#### PROVIDED DATA

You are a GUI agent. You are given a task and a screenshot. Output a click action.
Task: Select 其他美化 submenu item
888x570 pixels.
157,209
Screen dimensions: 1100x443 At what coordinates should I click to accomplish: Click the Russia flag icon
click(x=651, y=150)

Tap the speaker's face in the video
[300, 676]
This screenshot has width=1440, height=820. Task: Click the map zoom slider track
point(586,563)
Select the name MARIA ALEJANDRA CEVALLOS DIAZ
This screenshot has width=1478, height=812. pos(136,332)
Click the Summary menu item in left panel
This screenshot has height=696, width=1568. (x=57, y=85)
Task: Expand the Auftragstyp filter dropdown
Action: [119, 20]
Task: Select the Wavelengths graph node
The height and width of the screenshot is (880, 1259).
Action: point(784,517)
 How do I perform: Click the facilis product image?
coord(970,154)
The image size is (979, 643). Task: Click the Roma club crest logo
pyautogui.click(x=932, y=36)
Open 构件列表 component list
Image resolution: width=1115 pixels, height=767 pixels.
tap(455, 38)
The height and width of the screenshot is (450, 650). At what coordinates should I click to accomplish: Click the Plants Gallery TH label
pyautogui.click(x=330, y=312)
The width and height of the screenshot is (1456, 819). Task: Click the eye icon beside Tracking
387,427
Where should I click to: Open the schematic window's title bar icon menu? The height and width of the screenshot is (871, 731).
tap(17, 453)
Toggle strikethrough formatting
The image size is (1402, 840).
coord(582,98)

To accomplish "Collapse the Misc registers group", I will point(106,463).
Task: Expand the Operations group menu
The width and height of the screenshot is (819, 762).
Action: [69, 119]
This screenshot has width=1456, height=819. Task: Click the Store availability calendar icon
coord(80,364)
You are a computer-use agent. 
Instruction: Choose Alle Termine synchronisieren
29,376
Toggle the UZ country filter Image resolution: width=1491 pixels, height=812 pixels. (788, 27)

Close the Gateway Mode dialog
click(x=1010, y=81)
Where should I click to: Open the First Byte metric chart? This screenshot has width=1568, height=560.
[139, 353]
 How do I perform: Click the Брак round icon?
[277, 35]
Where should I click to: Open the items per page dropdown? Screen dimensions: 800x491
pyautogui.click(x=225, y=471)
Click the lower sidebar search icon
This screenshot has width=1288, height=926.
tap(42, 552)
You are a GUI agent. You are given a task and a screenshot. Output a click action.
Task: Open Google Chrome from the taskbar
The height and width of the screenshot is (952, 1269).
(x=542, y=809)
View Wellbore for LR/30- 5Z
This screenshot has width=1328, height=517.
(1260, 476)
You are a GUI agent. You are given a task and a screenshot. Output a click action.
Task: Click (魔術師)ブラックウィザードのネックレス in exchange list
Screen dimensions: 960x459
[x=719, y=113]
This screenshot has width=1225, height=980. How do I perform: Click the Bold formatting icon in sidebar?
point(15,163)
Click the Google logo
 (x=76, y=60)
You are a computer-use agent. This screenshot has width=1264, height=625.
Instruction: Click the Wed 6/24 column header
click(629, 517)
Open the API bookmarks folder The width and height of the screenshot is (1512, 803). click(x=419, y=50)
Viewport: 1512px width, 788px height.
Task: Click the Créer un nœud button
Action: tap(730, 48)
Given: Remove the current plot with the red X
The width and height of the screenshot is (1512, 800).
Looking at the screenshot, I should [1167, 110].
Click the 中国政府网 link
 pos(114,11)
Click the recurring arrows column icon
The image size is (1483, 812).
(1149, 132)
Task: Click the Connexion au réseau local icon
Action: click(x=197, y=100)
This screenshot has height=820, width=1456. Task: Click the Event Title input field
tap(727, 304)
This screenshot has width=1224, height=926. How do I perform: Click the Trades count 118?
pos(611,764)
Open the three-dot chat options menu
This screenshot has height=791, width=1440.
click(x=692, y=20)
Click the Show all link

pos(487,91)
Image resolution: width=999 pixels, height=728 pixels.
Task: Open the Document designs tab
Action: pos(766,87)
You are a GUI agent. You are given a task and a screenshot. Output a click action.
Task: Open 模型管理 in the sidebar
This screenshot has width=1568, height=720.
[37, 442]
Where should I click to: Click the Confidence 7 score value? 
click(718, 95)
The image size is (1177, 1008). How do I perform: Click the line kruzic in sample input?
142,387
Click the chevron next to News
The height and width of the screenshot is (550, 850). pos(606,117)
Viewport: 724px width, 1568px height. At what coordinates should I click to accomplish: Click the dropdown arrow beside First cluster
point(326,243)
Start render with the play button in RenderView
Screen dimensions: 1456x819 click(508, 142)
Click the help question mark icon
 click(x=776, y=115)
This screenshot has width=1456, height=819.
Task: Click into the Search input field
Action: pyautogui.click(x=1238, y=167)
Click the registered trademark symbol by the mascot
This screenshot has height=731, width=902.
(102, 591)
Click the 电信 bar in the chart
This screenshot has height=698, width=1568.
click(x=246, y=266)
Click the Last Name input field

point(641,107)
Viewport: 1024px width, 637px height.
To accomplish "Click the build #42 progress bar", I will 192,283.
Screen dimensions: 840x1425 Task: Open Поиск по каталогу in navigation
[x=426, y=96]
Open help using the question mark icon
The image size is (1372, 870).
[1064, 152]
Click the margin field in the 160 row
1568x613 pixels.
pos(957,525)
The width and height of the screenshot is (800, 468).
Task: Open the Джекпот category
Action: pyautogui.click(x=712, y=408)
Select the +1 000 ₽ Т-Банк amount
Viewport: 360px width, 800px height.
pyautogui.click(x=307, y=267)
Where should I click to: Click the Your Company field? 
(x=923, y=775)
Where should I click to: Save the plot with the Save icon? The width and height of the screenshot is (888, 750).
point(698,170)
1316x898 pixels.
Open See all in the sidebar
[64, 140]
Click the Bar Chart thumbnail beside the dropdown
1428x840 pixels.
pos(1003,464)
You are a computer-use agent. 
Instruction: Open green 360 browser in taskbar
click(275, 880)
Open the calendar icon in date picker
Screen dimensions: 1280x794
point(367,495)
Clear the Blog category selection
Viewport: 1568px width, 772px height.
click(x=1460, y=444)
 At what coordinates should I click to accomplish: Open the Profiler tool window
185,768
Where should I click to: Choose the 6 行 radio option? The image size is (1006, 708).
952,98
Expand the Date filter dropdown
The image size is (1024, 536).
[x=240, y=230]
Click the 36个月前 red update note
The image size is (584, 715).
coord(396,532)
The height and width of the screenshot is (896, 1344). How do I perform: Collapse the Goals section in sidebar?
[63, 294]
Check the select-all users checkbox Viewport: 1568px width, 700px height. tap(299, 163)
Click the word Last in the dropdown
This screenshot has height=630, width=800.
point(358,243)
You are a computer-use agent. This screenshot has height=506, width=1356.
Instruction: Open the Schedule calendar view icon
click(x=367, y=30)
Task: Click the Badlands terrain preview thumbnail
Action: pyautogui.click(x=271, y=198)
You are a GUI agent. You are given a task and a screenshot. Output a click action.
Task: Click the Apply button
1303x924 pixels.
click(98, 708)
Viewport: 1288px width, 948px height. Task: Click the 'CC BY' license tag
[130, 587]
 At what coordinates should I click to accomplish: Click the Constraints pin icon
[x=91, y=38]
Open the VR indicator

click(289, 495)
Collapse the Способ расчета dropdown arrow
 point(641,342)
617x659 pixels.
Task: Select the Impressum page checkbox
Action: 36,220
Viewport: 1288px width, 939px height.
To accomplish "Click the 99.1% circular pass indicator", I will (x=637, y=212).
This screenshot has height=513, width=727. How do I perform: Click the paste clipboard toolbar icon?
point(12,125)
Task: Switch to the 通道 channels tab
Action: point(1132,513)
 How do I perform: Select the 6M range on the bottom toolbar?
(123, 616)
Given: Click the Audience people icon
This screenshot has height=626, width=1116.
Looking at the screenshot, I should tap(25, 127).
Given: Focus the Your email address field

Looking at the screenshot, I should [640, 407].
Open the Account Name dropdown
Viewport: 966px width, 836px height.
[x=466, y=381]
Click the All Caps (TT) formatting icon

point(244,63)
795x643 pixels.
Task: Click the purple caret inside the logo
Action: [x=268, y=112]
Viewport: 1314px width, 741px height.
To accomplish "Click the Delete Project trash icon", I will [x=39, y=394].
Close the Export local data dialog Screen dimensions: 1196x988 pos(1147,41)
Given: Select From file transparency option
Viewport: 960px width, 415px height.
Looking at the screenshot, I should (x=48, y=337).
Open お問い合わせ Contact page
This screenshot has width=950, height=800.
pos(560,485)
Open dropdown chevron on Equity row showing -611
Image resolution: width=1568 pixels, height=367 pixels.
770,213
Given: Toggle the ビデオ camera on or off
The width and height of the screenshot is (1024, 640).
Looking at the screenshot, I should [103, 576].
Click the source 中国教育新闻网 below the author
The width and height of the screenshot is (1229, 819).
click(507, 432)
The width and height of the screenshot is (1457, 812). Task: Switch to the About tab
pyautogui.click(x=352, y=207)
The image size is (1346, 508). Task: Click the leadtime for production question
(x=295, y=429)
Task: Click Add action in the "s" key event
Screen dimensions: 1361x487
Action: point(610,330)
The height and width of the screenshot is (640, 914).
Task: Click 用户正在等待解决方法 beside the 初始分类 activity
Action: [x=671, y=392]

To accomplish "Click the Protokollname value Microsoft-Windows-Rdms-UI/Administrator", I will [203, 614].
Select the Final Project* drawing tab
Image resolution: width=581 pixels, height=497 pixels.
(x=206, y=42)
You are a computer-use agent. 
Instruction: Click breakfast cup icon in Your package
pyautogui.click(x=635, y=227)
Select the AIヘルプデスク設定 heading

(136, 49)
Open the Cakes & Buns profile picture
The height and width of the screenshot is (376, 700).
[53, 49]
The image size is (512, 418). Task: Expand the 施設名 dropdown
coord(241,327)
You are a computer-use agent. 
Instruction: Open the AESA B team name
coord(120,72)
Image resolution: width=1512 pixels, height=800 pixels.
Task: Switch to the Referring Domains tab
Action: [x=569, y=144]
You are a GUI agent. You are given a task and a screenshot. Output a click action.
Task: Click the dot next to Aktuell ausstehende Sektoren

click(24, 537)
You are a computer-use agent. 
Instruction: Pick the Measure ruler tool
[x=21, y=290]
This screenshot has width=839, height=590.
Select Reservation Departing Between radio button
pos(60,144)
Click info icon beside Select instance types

########

• **GOAL**
Copy the records above word for word, from their first line through the line that contains "This screenshot has width=1478, height=812.", including both of those lines.

• **CORRECT RESPONSE**
You are a GUI agent. You are given a task and a screenshot. Output a click action.
Task: Select 其他美化 submenu item
888x570 pixels.
157,209
Screen dimensions: 1100x443 At what coordinates should I click to accomplish: Click the Russia flag icon
click(x=651, y=150)

Tap the speaker's face in the video
[300, 676]
This screenshot has width=1440, height=820. Task: Click the map zoom slider track
point(586,563)
Select the name MARIA ALEJANDRA CEVALLOS DIAZ
This screenshot has width=1478, height=812. pos(136,332)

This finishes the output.